My understanding is their thinking coincides in significant degree with that of 
both George Mitchell, Obama’s Middle East envoy, and Gen. James Jones, Obama’s 
national security adviser who worked on security issues with Israelis and 
Palestinians in the last year of the Bush administration, an often frustrating 
experience.

This overlap gives the report particular significance.

Of Hamas, the target of Israel’s futile pounding of Gaza, the eminent Group of 
10 writes that, “Shutting out the movement and isolating Gaza has only made it 
stronger and Fatah weaker.”

They urge a fundamental change: “Shift the U.S. objective from ousting Hamas to 
modifying its behavior, offer it inducements that will enable its more moderate 
elements to prevail, and cease discouraging third parties from engaging with 
Hamas in ways that might clarify the movement’s view and test its behavior.”

Although this falls short of my own recommendation that the United States itself 
— rather than European allies — engage with moderate elements of Hamas, such a 
shift is critical.

Without Hamas’s involvement, there can be no Middle East peace. Mahmoud Abbas, 
the Fatah leader and president of the Palestinian Authority, is a beleaguered 
figure.

The report goes further: “Cease discouraging Palestinian national reconciliation 
and make clear that a government that agrees to a cease-fire with Israel, 
accepts President Mahmoud Abbas as the chief negotiator and commits to abiding 
by the results of a national referendum on a future peace agreement would not be 
boycotted or sanctioned.”

In other words, stop being hung up on prior Hamas recognition of Israel and 
watch what it does rather than what it says. If Hamas is part of, and remains 
part of, a Palestinian unity government that makes a peace deal with Israel, 
that’s workable.

Henry Siegman, the president of the U.S./Middle East Project, whose chairman is 
Scowcroft and board includes all 10 signatories, told me that he met recently 
with Khaled Meshal, the political director of Hamas in Damascus.

Meshal told him, and put in writing, that although Hamas would not recognize 
Israel, it would remain in a Palestinian national unity government that reached 
a referendum-endorsed peace settlement with Israel.

De facto, rather than de jure, recognition can be a basis for a constructive 
relationship, as Israel knows from the mutual benefits of its shah-era dealings 
with Iran.

Israeli governments have negotiated a two-state solution although they included 
religious parties that do not recognize Palestinians’ right to statehood.

“But,” Siegman said, “if moderates within Hamas are to prevail, a payoff is 
needed for their moderation.
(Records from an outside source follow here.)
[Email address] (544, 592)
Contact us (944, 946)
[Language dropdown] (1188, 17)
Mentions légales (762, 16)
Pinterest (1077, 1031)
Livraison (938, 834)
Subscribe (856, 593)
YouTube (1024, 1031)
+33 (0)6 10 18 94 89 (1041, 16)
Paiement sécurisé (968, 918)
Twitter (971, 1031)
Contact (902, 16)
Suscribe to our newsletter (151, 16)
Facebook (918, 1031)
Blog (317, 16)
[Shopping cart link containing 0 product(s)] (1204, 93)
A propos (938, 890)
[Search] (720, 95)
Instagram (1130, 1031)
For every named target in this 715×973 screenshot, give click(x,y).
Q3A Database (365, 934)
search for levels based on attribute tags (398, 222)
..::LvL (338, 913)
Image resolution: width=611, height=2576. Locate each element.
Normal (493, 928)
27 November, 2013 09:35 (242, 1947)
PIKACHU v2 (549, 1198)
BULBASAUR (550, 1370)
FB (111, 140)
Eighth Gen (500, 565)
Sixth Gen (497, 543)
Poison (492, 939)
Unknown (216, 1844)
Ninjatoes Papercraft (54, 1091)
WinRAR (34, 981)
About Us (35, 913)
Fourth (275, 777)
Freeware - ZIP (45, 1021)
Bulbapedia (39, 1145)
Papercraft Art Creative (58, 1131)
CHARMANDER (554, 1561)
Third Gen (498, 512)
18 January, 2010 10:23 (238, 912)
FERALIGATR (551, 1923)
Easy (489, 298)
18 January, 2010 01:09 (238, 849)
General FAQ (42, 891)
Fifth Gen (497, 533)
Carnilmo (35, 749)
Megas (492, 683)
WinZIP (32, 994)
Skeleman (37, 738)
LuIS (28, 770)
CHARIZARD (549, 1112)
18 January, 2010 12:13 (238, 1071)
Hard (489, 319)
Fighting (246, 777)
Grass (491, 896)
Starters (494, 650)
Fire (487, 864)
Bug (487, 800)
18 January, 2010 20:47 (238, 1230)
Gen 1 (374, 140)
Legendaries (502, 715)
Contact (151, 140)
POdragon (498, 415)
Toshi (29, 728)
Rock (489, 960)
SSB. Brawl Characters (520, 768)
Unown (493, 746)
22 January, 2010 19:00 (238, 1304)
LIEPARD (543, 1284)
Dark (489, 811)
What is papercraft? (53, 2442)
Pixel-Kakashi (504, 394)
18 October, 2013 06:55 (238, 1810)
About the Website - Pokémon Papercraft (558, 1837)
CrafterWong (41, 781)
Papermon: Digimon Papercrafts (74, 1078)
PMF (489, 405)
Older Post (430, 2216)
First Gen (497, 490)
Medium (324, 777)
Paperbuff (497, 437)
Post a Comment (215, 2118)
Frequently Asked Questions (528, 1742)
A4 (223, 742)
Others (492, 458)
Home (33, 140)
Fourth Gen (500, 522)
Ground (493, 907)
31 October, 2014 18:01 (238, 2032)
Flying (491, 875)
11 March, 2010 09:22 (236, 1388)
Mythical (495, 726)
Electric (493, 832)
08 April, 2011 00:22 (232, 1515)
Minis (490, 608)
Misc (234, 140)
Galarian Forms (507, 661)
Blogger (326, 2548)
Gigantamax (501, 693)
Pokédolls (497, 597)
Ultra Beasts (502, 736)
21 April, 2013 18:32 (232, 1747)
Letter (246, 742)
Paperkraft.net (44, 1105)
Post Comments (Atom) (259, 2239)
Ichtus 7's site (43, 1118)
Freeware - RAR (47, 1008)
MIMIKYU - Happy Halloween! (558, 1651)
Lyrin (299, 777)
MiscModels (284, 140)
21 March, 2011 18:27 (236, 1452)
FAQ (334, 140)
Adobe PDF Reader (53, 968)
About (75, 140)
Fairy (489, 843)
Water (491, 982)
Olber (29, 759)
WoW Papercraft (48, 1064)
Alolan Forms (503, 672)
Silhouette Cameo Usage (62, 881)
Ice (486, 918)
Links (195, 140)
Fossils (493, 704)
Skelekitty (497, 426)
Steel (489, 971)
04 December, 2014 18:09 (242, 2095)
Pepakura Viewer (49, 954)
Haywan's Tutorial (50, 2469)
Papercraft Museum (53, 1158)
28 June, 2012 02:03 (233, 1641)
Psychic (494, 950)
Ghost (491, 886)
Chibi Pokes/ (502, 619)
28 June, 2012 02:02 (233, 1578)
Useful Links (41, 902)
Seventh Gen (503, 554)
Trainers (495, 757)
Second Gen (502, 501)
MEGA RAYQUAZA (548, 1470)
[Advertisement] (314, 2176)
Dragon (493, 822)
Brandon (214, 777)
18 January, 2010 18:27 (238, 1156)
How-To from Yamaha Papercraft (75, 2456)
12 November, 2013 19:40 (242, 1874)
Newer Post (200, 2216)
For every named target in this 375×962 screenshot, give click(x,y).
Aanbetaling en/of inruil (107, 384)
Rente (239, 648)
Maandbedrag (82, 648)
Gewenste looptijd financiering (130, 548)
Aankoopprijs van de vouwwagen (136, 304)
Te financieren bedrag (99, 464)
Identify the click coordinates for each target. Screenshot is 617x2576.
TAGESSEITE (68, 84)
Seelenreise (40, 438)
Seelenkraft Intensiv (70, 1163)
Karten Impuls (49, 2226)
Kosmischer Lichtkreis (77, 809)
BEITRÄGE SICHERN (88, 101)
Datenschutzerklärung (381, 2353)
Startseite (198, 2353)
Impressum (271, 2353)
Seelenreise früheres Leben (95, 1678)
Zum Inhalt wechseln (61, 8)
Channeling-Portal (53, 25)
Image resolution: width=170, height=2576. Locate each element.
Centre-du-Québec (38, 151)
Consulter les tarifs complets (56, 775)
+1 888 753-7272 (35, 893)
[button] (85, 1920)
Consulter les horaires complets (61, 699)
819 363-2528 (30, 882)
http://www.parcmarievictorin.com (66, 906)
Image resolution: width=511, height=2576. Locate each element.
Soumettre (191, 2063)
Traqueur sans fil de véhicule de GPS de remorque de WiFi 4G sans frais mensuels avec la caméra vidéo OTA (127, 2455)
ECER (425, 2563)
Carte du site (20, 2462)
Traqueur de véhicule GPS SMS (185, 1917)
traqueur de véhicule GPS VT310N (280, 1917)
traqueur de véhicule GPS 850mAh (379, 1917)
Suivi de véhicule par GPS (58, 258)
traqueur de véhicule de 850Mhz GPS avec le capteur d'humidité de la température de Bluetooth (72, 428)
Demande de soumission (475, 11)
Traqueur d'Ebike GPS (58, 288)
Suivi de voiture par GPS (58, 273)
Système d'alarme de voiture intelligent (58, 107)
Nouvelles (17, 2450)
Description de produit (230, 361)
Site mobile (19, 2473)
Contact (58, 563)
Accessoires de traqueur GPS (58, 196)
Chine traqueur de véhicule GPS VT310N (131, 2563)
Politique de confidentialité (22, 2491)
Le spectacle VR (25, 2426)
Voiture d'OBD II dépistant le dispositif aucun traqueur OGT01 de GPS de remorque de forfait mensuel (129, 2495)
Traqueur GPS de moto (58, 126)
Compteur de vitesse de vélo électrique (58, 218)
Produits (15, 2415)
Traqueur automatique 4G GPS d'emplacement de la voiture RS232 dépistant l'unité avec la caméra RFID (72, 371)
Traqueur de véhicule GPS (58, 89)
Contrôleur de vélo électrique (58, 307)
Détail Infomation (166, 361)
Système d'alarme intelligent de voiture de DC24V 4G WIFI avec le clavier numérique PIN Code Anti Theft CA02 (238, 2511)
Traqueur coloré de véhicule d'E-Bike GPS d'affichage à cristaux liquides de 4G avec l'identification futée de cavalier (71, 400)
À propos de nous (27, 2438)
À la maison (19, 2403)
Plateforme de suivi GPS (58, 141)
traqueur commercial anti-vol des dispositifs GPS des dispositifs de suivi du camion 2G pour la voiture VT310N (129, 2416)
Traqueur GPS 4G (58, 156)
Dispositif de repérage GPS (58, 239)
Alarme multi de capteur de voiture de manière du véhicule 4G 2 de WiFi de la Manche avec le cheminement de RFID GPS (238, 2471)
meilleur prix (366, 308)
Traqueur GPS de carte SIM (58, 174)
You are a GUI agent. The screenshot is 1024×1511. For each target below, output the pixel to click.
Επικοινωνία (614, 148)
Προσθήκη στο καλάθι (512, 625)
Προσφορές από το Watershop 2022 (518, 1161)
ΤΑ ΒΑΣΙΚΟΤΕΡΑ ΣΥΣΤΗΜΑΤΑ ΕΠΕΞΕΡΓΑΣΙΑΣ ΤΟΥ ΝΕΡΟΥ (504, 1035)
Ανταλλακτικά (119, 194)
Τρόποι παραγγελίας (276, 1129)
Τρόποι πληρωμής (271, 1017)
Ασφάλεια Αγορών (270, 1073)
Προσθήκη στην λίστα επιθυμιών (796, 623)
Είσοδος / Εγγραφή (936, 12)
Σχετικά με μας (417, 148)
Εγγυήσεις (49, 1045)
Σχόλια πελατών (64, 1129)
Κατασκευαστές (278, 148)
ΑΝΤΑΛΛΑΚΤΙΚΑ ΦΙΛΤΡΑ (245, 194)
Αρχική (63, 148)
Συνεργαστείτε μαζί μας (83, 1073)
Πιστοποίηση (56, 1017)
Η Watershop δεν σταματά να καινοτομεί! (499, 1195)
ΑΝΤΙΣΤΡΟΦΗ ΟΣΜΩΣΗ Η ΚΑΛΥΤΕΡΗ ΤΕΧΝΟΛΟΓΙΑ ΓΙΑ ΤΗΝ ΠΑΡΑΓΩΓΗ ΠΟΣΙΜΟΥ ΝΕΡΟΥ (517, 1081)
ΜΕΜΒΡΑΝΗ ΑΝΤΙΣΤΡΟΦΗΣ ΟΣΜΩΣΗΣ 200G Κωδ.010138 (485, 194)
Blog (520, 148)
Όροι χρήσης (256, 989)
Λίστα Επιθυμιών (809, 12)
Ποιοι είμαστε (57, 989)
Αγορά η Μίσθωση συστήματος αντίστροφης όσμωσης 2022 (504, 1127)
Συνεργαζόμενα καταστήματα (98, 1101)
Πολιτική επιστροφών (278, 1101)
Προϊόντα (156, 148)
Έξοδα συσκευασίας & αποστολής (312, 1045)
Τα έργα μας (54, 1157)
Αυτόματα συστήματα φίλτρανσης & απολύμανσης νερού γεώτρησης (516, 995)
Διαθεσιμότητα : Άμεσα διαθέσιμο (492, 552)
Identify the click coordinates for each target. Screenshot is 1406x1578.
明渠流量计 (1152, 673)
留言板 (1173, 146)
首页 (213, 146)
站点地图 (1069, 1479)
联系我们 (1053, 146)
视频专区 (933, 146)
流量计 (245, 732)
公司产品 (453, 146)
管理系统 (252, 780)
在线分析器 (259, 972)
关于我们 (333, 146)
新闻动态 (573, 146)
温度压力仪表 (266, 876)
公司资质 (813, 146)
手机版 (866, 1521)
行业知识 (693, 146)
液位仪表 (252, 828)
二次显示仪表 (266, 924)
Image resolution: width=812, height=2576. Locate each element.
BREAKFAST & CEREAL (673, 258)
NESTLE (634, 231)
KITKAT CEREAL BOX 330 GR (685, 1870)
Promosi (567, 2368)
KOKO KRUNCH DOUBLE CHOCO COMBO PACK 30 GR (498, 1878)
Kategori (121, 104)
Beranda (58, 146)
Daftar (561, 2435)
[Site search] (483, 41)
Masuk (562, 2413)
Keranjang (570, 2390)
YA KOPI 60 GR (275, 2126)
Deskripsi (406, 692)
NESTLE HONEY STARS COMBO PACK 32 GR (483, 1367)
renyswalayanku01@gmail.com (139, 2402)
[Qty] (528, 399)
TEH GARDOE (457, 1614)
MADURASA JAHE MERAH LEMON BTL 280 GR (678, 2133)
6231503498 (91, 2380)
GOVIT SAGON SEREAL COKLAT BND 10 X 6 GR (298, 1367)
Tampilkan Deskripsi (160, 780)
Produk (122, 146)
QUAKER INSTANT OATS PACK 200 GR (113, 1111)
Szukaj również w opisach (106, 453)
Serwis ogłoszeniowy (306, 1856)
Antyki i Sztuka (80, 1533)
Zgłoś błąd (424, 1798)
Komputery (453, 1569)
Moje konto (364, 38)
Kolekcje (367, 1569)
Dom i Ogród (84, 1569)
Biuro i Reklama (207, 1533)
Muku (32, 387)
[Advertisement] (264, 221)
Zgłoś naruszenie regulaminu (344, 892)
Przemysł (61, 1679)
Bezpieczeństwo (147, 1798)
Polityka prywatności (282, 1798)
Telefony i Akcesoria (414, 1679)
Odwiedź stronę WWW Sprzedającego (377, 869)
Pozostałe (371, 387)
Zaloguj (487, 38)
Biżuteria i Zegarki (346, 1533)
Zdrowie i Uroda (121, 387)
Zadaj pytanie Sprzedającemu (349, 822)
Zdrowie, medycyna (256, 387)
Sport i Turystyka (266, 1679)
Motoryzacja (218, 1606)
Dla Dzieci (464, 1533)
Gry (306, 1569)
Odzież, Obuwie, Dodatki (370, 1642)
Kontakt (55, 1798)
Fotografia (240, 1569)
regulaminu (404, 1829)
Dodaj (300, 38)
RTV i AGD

And until the U.S. provides one, there will be no 
Palestinian unity government.”

The need for that incentive is reflected in the four core proposals of what the 
authors call “a last chance for a two-state Israel-Palestine agreement.” Taken 
together, they constitute the start of an essential rebalancing of America’s 
Bush-era Israel-can-do-no-wrong policy.

The first is clear U.S. endorsement of a two-state solution based on the lines 
of June 4, 1967, with minor, reciprocal, agreed land swaps where necessary. That 
means removing all West Bank settlements except in some heavily populated areas 
abutting Jerusalem — and, of course, halting the unacceptable ongoing 
construction of new ones.

The second is establishing Jerusalem as home to the Israeli and Palestinian 
capitals. Jewish neighborhoods would be under Israeli sovereignty and Arab 
neighborhoods under Palestinian sovereignty, with special arrangements for the 
Old City providing unimpeded access to holy sites for all communities.

The third is major financial compensation and resettlement assistance in a 
Palestinian state for refugees, coupled with some formal Israeli acknowledgment 
of responsibility for the problem, but no generalized right of return.

The fourth is the creation of an American-led, U.N.-mandated multinational force 
for a transitional period of up to 15 years leading to full Palestinian control 
of their security.

Obama has told Volcker that he would, in time, meet with the signatories of the 
letter. He should do so once an Israeli government is in place. And then he 
should incorporate their ideas in laying out the new realism of American 
commitment to Palestine and the new price of American commitment to Israel.